Analysis of claim 1: The subject matter of this claim does not contain excluded subject matter. However, the subject matter of this claim is not novel. Specifically, this claim is not patentable by virtue of the fact that stable energy-generating plasmids, which provide a hydrocarbon degradative pathway, are known.

Analysis of claim 2: The subject matter of this claim does not contain excluded subject matter. This claim is novel since the background states that Pseudomonas bacteria containing a (singular) stable energy-generating plasmid capable of degrading a single type of hydrocarbon are known. Thus, a Pseudomonas bacterium containing at least two stable energy-generating plasmids is novel. However, it will have to be shown that the inclusion of two plasmids involves an inventive step. In Diamond v. Chakrabarty, 447 U.S. 303, 305 (1980), (Chakrabarty) scientists added four plasmids to a bacterium, which enabled it to break down various components of crude oil. In the event that the facts are similar to Chakrabarty, South African courts will likely find that an inventive step is present since further inclusion of plasmids into the bacterium gave rise to certain advantages which were not obvious to a person skilled in the art.
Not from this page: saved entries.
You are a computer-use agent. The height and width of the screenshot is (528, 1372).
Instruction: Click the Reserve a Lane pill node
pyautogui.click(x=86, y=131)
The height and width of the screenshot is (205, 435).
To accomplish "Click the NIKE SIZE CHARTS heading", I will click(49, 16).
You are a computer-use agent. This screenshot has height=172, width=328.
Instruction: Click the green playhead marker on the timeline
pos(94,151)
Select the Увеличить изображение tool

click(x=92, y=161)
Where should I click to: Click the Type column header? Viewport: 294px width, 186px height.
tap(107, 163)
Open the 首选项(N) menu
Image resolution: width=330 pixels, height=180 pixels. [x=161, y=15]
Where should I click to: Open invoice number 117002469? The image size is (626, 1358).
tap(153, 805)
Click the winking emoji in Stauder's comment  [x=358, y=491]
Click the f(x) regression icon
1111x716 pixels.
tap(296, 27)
Composition vs. Method Claims, Each Reciting a Natural Product – Example B – U.S. PTO Guidelines

Claim 1. Purified amazonic acid.

Claim 2. Purified 5-methyl amazonic acid.

Claim 3. A method of treating colon cancer, comprising: administering a daily dose of purified amazonic acid to a patient suffering from colon cancer for a period of time from 10 days to 20 days, wherein said daily dose comprises about 0.75 to about 1.25 teaspoons of amazonic acid.

Background: The Amazonian cherry tree is a naturally occurring tree that grows wild in the Amazon basin region of Brazil. The leaves of the Amazonian cherry tree contain a chemical that is useful in treating breast cancer, however, to be effective, a patient must eat 30 pounds of the leaves per day for at least four weeks. Many have tried and failed to isolate the cancer-fighting chemical from the leaves. Applicant has successfully purified the cancer-fighting chemical from the leaves and has named it amazonic acid. The purified amazonic acid is structurally identical to the amazonic acid in the leaves, but a patient only needs to eat one teaspoon of the purified acid to get the same effects as 30 pounds of the leaves. Applicant has discovered that amazonic acid is useful to treat colon cancer as well as breast cancer, and applicant has also created a derivative of amazonic acid in the laboratory (called 5-methyl amazonic acid), which is structurally different from amazonic acid and is functionally different, because it stimulates the growth of hair in addition to treating cancer.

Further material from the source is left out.